Читаем Василь Быков: Книги и судьба полностью

ВБ: Зачем далеко ходить? Новый Завет переведен на современный белорусский сейчас. И он снова стал яблоком раздора. Еще я слышал, что где-то в Канаде кто-то переводит Библию на белорусский язык. Вы в курсе?

ЗГ: Архиепископ Миколай из Торонто, ему далеко за восемьдесят. Владыка Миколай никогда не задавался целью перевести всю Библию полностью, но он самостоятельно и в течение многих лет переводил отдельные фрагменты Библии, которые ему были необходимы при богослужениях. Он также составил из своих переводов белорусский служебник, которым до сих пор пользуются в Торонто[428].

ВБ: Да, архиепископ Миколай. Я не знал, что он человек в возрасте.

ЗГ: Это невероятный человек! А главное в нем — доброта, богатый интеллект и острый ум. Такой пастырь вам бы понравился.

ВБ: Несомненно. Ну, дай ему Бог… Мой хороший знакомый, Василь Семуха[429], занимался переводом в Беларуси. Он отличный лингвист и превосходный переводчик[430]. Православные священники во главе с Филаретом конечно же не приняли его работу. А с другой стороны, чего можно было ожидать в подобной ситуации? Человечество могло бы согласиться с текстом — я имею в виду, какой-то один канонический вариант мог бы быть признан повсеместно, если бы у текста имелся автор. Но так как мы в любом случае имеем дело с апокрифами, споры неизбежны. Кроме того, языковой состав Библии очень разнообразен, и каждый язык имеет свои специфические особенности…

ЗГ: И обычный-то перевод — не такое простое дело…

ВБ: Ваши слова мне напомнили одну старую шутку. Стихотворение Гейне было переведено на английский, испанский, французский и русский. А потом переводчик, используя все эти переводы, перевел стихотворение на китайский. Содержание оригинала было таким: чудесное раннее утро, пруд, лилии на воде и некая чудесная девушка, скажем, по имени Лорелея, очарованная лучами утреннего солнца, заявляет о своей готовности отдать жизнь за красоту этого мира. По-китайски перевод звучал примерно так: чудесная девушка, по имени У-Дзи-Джу, очарованная лучами утреннего солнца, заявляет о своей готовности отдать жизнь за красоту учения великого Мао.

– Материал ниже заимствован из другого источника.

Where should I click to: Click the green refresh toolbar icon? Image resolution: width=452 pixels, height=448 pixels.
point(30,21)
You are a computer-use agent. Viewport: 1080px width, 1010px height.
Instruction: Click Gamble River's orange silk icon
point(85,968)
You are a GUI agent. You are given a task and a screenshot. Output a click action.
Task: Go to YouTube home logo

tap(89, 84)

ЗГ: Не слишком веселая шутка…

ВБ: Дело в том, что перевод — действительно сложное дело, и в самом лучшем случае он может только приблизиться к оригиналу.

* * *

ЗГ: Вы сказали чуть раньше, что собственная жизнь видится вам постоянным чередованием белых и черных полос. Повороты судьбы — их вообще можно предвидеть?

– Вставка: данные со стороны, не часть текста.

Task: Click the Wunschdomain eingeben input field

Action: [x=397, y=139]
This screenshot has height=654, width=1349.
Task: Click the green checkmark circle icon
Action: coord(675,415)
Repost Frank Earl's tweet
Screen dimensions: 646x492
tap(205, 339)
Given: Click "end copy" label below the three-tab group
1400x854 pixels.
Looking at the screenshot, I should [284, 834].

ВБ: Не думаю… В моей личной судьбе перемены — всегда сюрприз. Порой я наблюдаю и описываю такие же неожиданные перемены не только в отдельной человеческой судьбе, но и в истории нашего народа. Я глубоко убежден в том, что человеческая и историческая судьба взаимозависимы, и не раз писал об этом. В нашем случае все это какой-то бесконечный парадокс. Ведь непоследовательность и противоречия царствуют у нас повсюду. Когда происходят неожиданные перемены исторической судьбы, которые невозможно было предсказать или оценить, что же человеку ждать от его личной судьбы? По крайней мере, у нас. Наша жизнь и наша история в этом отношении сильно отличаются от западной, где многое уже предопределено. Запад, конечно, прошел в прошлом через множество катаклизмов, но сейчас там положение более или менее устаканилось. Более или менее[431]. А у нас, с другой стороны, все еще полный хаос. Эти постоянные встряски сказываются и на личной судьбе, и на общественной.

ЗГ: А на литературном процессе?

ВБ: Как ни парадоксально, в нашем обществе литература остается в выигрыше. Эти бесконечные противоречия и конфликты нашей жизни — не только хлеб с маслом и для искусства в целом, и для литературы в частности, но еще и двигательная, притягательная сила для читателей: люди, которые не знают, куда обратиться в тяжелые времена, как правило, обращаются к литературе.

ЗГ: Это правда. С одной стороны, славянские литературы достаточно дидактичны и нравоучительны по своей природе. А с другой, несмотря на то что большинство так или иначе пребывает в поисках «сладкой жизни», бессобытийное существование не пробуждает интереса к искусству.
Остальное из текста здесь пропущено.